======== TEXT PROVIDED ========

This viewpoint postulates that the brain will roughly follow Bayesian probability theory but will be subject to systematic biases resulting from computational constraints on cognition, limiting the number of samples drawn. These biases will arise in a variety of ways: First, small samples will depend on their starting point (because the choice of starting point will only “wash out” after a large sequence of samples has been drawn, so that the entire probability space has been explored); this dependence on starting point has been argued to account for effects such as anchoring and adjustment, sub- and superadditivity, and causal reasoning errors (Dasgupta et al., 2017; Davis & Rehder, 2020; Lieder et al., 2018; Sanborn & Chater, 2016; Spicer et al., 2022; Zhu et al., 2024). Moreover, the brain needs to make appropriate inferences in light of small samples (e.g., not simply assuming that an event that happens, say, twice in a sample of two must occur with certainty). Appropriate correction for small samples leads to regression of probability values from extreme values, which can provide an explanation for the conjunction fallacy, among other effects (Zhu et al., 2020, 2024). Moreover, given small samples, the brain has to extrapolate the probability of new items on the basis of their similarity to the small number of items that have been sampled (in computational statistics, a method known as approximate Bayesian computation), which provides an elegant explanation of the close relationship between judgments of probability and similarity that underlies the representativeness heuristic (Kahneman & Tversky, 1972). More broadly, the idea that human probabilistic reasoning uses a sampling approximation provides an effective explanation of many classic effects in the experimental literature on probability judgments (Chater et al., 2020).
In many ways, the idea of statistical sampling is a generalization of the ideas proposed to explain computational noise. Random errors in a calculation that are subsequently incorporated into later calculations are hallmarks of multistage sampling processes, such as ancestral sampling or sequential Monte Carlo (Daw & Courville, 2008; Prat-Carrabin et al., 2021; Sanborn et al., 2010). Randomly selecting a rule on each trial is also a form of sampling. Additionally, random walk models can be formulated from sampling hypotheses instead of data, providing a link between these approaches and drift-diffusion models (Hamrick et al., 2015; Vul et al., 2014; Zhu et al., 2024). Indeed, regarding the observations about cognitive noise we reviewed above, Findling and Wyart (2021) commented that sampling was a potential contributor to the computational noise found in their task. Stengård and van den Berg (2019) found that simple sampling on its own was the third best model in their model competition for explaining computational noise in perception.
However, although the idea of sampling seems generally well suited to explaining the noise in cognitive computations, to make further headway, the idea of sampling needs to be fleshed out by identifying specific sampling algorithms and quantifying how the outputs of these algorithms map onto behavior. Fortunately, there has been progress made toward both of these goals, particularly when it comes to explaining the functional form of the noise.

======== DATA LINES ========

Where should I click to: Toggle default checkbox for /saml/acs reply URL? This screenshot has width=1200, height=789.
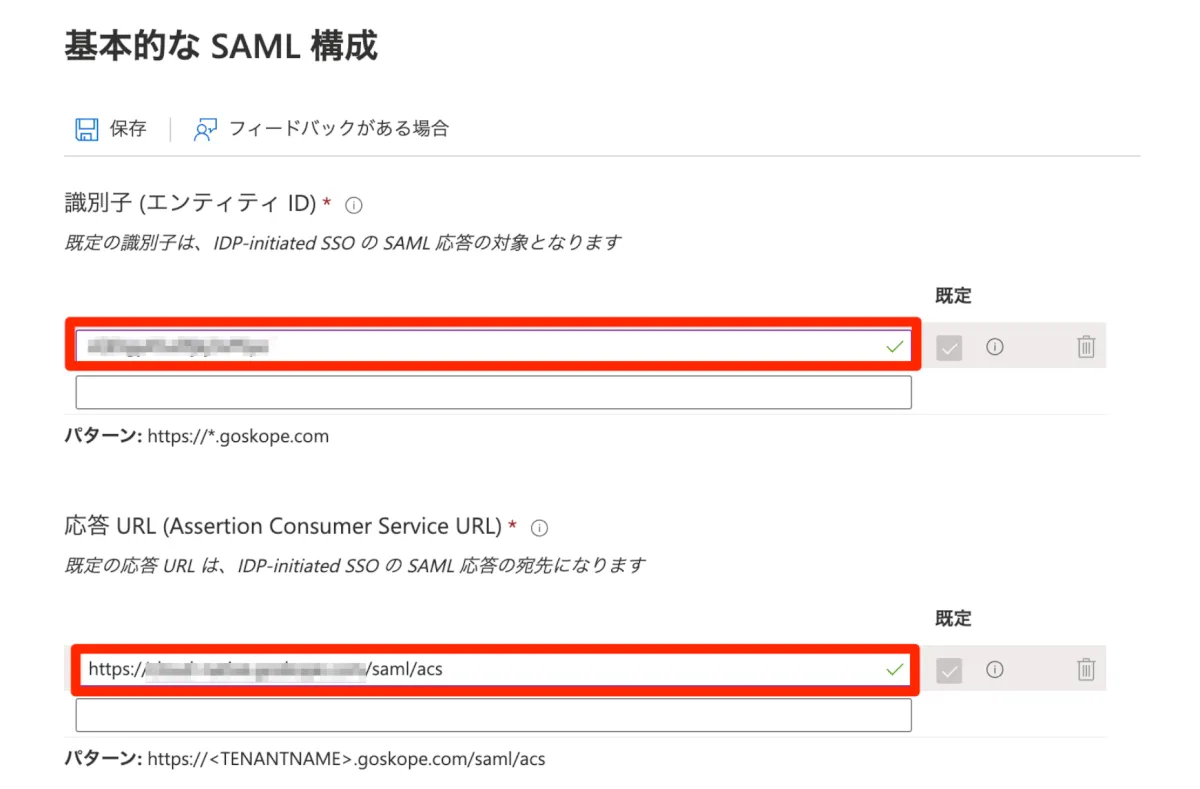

========
======== DATA LINES ========

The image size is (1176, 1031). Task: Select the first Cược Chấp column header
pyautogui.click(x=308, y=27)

========
======== DATA LINES ========

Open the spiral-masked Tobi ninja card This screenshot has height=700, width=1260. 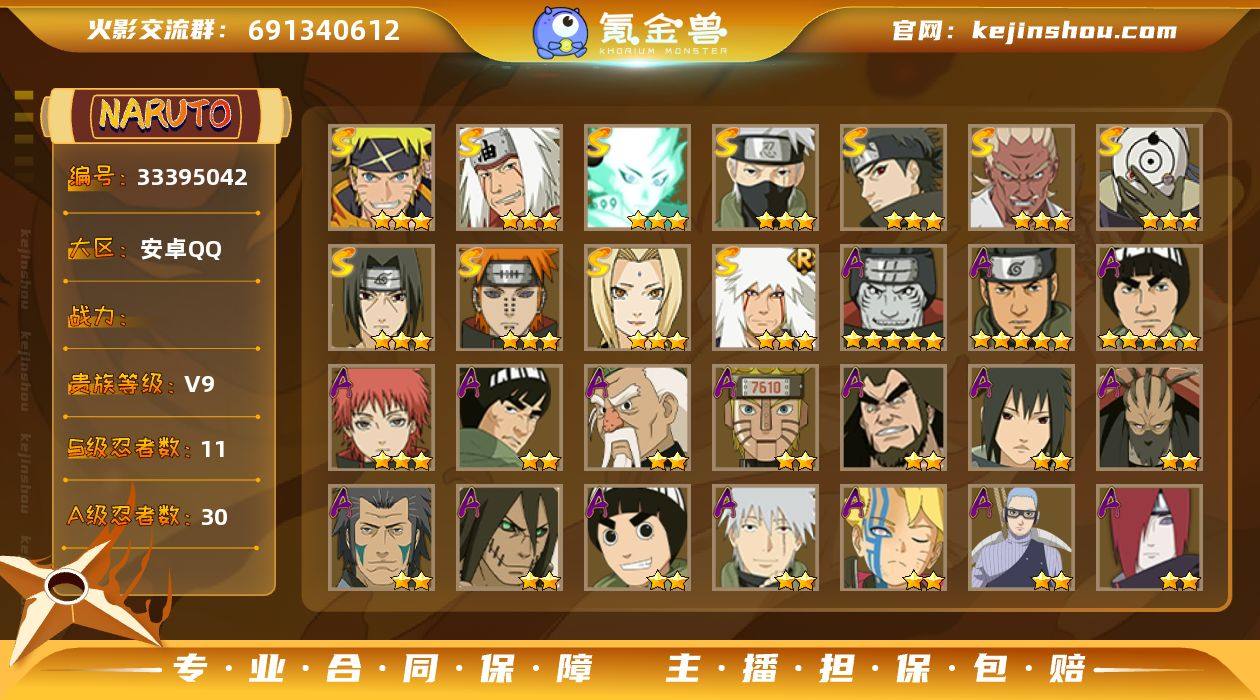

========

• [EXERCISE TASKS]
1. From the passage on sampling in cognition, copy the text starting at the words "However, although the" and ending after the words "of the noise.".
2. Answer these questions from the passage on sampling in cognition:
(a) What is the computational statistics method called that extrapolates the probability of new items from their similarity to sampled items?
(b) Which two multistage sampling processes are named as examples?
(c) In the model competition by Stengård and van den Berg (2019), which model ranked third best for explaining computational noise in perception?

• [SOLUTIONS BY TASK]
1.
However, although the idea of sampling seems generally well suited to explaining the noise in cognitive computations, to make further headway, the idea of sampling needs to be fleshed out by identifying specific sampling algorithms and quantifying how the outputs of these algorithms map onto behavior. Fortunately, there has been progress made toward both of these goals, particularly when it comes to explaining the functional form of the noise.

2.
(a) Approximate Bayesian computation.
(b) Ancestral sampling and sequential Monte Carlo.
(c) Simple sampling on its own.